Para o professor de sociologia e teoria política na faculdade Rio Branco Luís Antônio Vital Gabriel, a revogação, que passa a ser efetivamente válida a partir da próxima segunda-feira (24), aconteceu “só após a situação chegar a um ponto realmente muito perigoso”.
“Não podemos atribuir atos de vandalismo como o dessa terça ao MPL [Movimento Passe Livre], mas sem dúvida que a repercussão disso complicou a dinâmica da cidade”, disse. “E a pressão dos últimos dias mostrou que, como o movimento num todo não tem uma liderança clara, efetiva, fica difícil controlar atos de vandalismo que estavam se acirrando”, completou.
Na opinião do estudioso, o caso paulista antecipa o debate eleitoral pela sucessão no governo do Estado, uma vez que forças políticas opostas como PT e PSDB estiveram no centro da questão.

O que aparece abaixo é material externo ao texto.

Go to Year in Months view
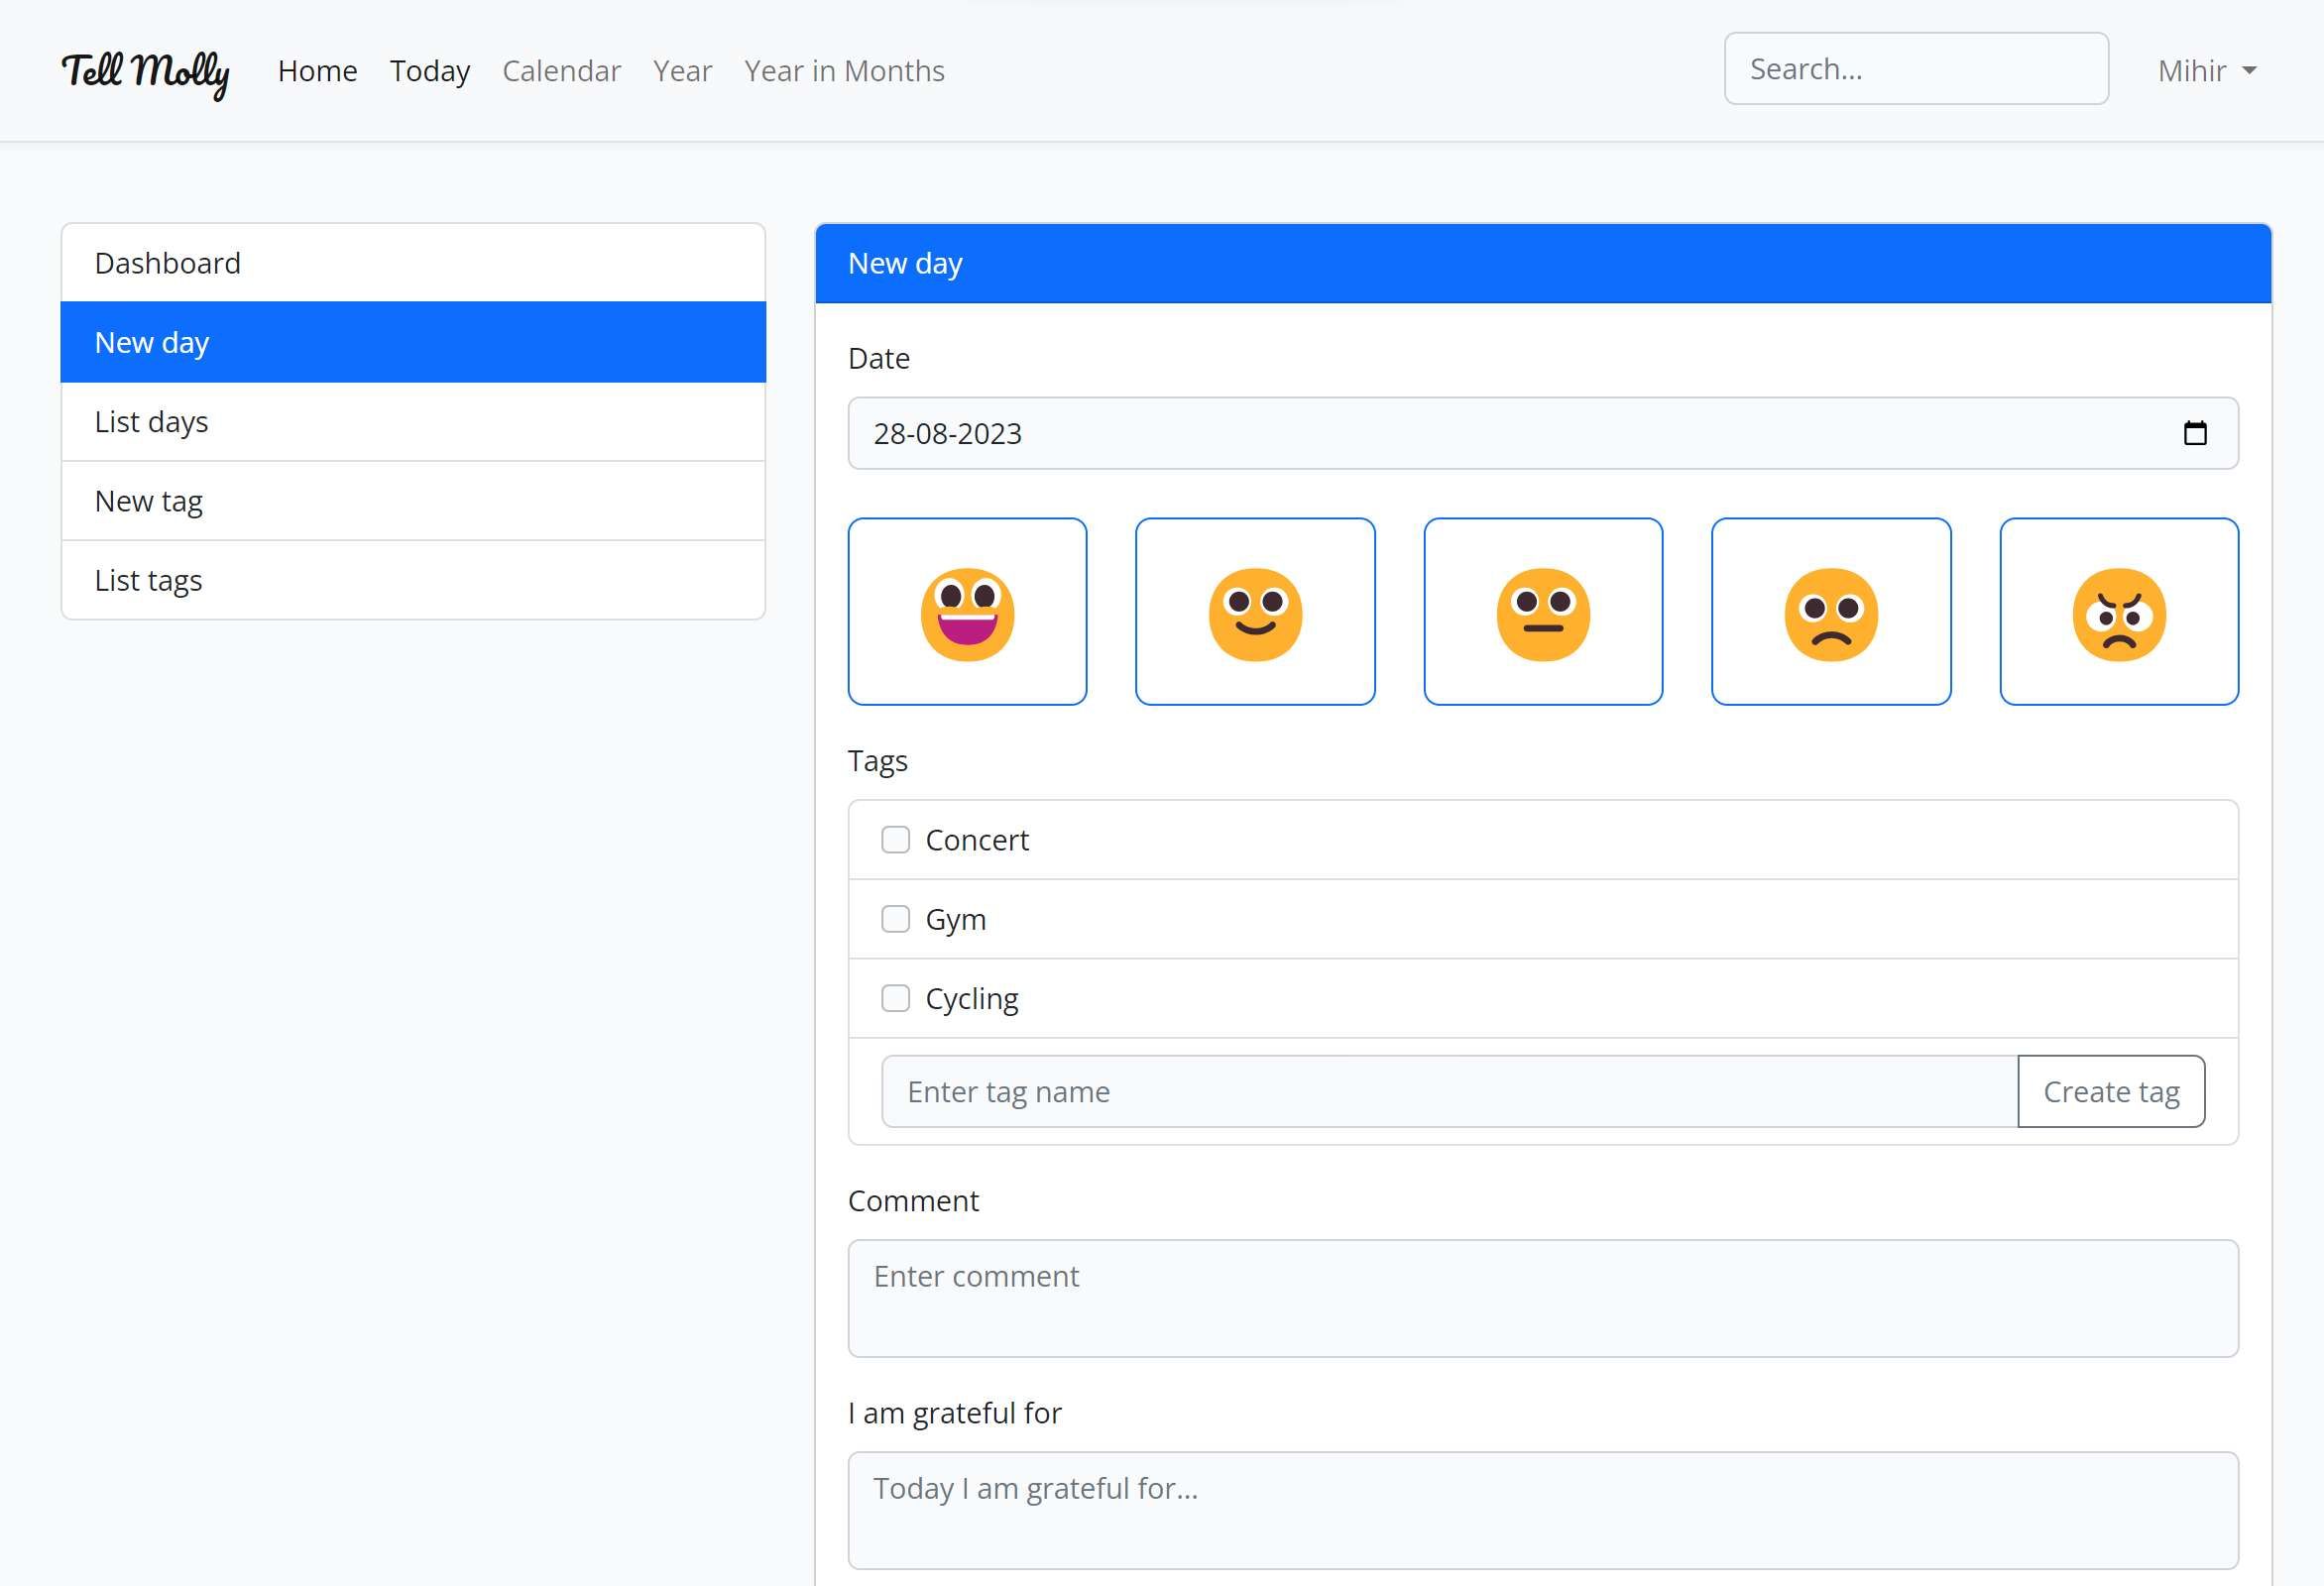Image resolution: width=2324 pixels, height=1586 pixels. point(844,71)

Mais que isso, porém, ele defendeu, é preciso “encontrar um canal de diálogo claro entre os governos e a sociedade”.
“Esse movimento precisa ser estudado com mais cuidado, ainda não é algo claro para a sociedade. Mas como é apartidário e sem lideranças, no frigir dos ovos alguém terá que se sentar com o governador e o prefeito para tentar encontrar canal de comunicação permanente sobre propostas. É um novo momento de participação política”.
"Redução teria sido um marco após protestos de segunda"
Já o cientista político Fernando Abrucio, professor da FGV (Fundação Getúlio Vargas), também defendeu que houve demora por parte dos governantes em responder aos movimentos sociais, mas classificou: “Antes tarde do que nunca. Acho que essa resposta os governantes deveriam ter dado pelo menos após a manifestação de segunda; ali teria sido um marco. Mas o fato de eles cederem mostra também que o governo ouve a sociedade. E quando consegue ouvir a voz das ruas, ganha mais legitimidade”, afirmou.
No ato de segunda, cerca de 250 mil protestaram em todo o país contra o aumento das tarifas de transporte. Só em São Paulo, segundo o instituto Datafolha, 65 mil pessoas foram às ruas em passeata pacífica.
Conforme o cientista político, a decisão também enfraquece “grupos radicais, eventualmente de extrema direita ou mesmo do crime organizado”, infiltrados em manifestações originariamente pacíficas. Na avaliação de Abrucio, o MPL “já não sabia mais como agir com esses grupos menores”.
“A tendência agora é que essas manifestações continuem ao longo do tempo. A principal causa foi aceita, os grupos radicais se enfraquecem, mas agora será mais difícil de a classe política conter essa mobilização”, aposta. “O que resta ser feito é se constituir um fórum para discutir a mobilidade urbana em São Paulo, Rio e no Brasil, e não só nas prefeituras e Estados como também no Congresso. E essas cidades geraram um efeito dominó, ou um efeito bola de neve, que tornou difícil não reduzir a tarifa. Mas financiamento de transporte público nas regiões metropolitanas é algo que precisa ser debatido –quem sabe isso tudo não foi o início de algo que venha a se institucionalizar?”, indagou.